The biggest problem is inappropriate pitches. I didn’t do consumer finance — I work for a trade publication, not a consumer magazine! The PR folks who send me consumer-oriented press releases, and then call and try to talk to me about them, to use up my time even further, don’t bother to check. That’s really annoying and makes me think worse of their agencies.

The next biggest problem is incomprehensible pitches. If I can’t figure out what you’re selling, I’ll just hit the delete key right off.

If an unintelligible press release *has* to go out, the best PR people would put a few paragraphs of explanation addressed to me personally before attaching the press release — so I wouldn’t have to wade through it to figure out what the story was.

They’d say something like, “Maria, here’s hot trend in wireless for you — ESP-based communication networks. They’re fast and secure, and work through psychics. We’ve got some customers and analysts for you to talk to, if you’re interested.” And then the press release would go on to say, “ESP Networks, Inc. has announced the release of Gobbelty 2.0, an end-to-end, user-focused, communication solution for the enterprise networking marketplace.” Argh! Please, folks, can you stop using the world “solution”?

Finally, my last pet peeve is PR folks who are either lazy or overworked (it can be hard to tell which). Either way, it makes the company look really bad.

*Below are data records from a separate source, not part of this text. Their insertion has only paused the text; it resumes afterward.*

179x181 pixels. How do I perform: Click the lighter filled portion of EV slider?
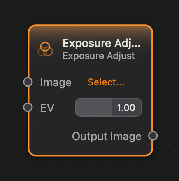94,108
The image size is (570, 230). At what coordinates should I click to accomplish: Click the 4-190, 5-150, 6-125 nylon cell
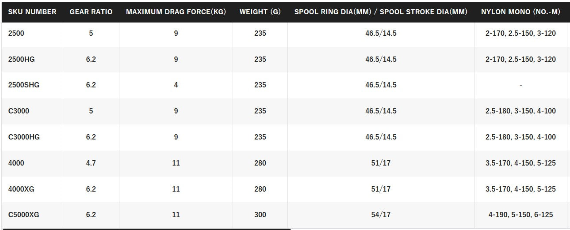pyautogui.click(x=520, y=215)
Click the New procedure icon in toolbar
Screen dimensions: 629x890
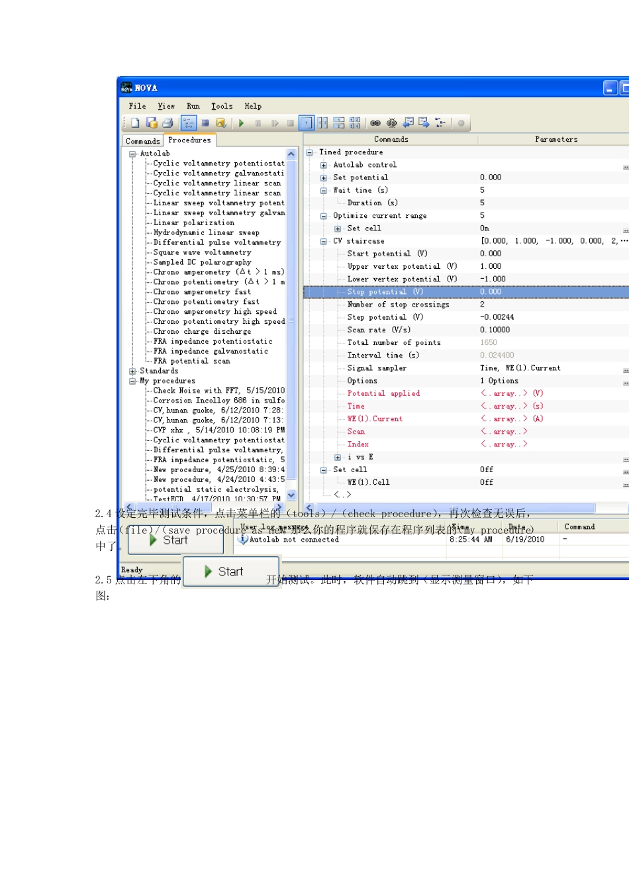tap(135, 123)
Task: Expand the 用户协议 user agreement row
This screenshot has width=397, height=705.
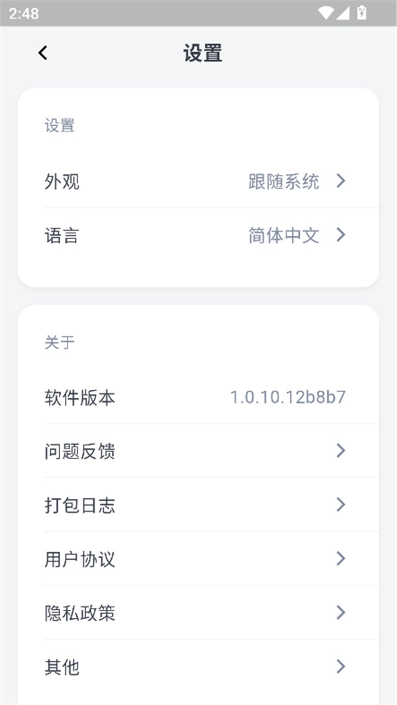Action: 341,558
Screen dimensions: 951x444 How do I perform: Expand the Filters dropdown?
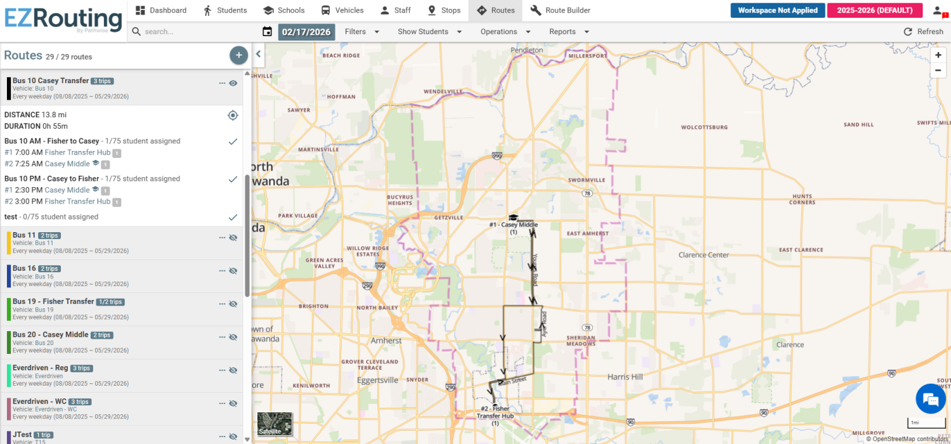point(362,32)
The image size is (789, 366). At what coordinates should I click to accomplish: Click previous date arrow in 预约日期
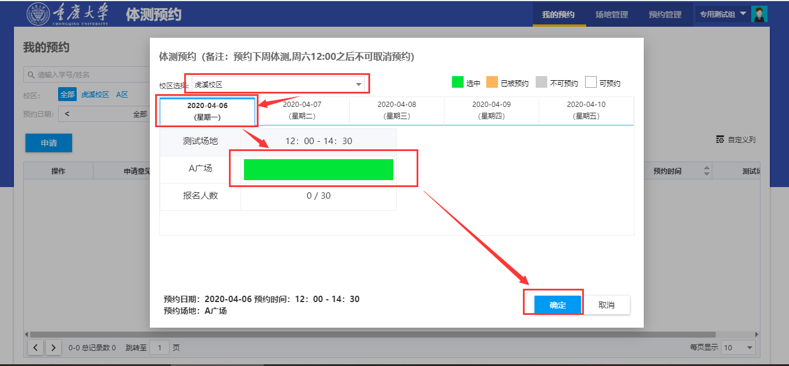tap(67, 114)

Say, someone promises to get me in touch with customers, company spokesmen, and analysts. And then I wait while my deadline comes and goes and the PR guy only responds to messages to say “I’m working on it.”

Well, I get pissed off, their company is left out of the story (and the competition gets to say nasty things about them unchallenged) and I have to scramble to fill that space with something else. Not fun.

It leaves a bad taste in my mouth, I don’t call the company for the next article, and I don’t recommend them to colleagues as a good source. And that’s the opposite of good PR.

Better to just tell me that you don’t have the time to set it up, but that I can contact the parties involved directly.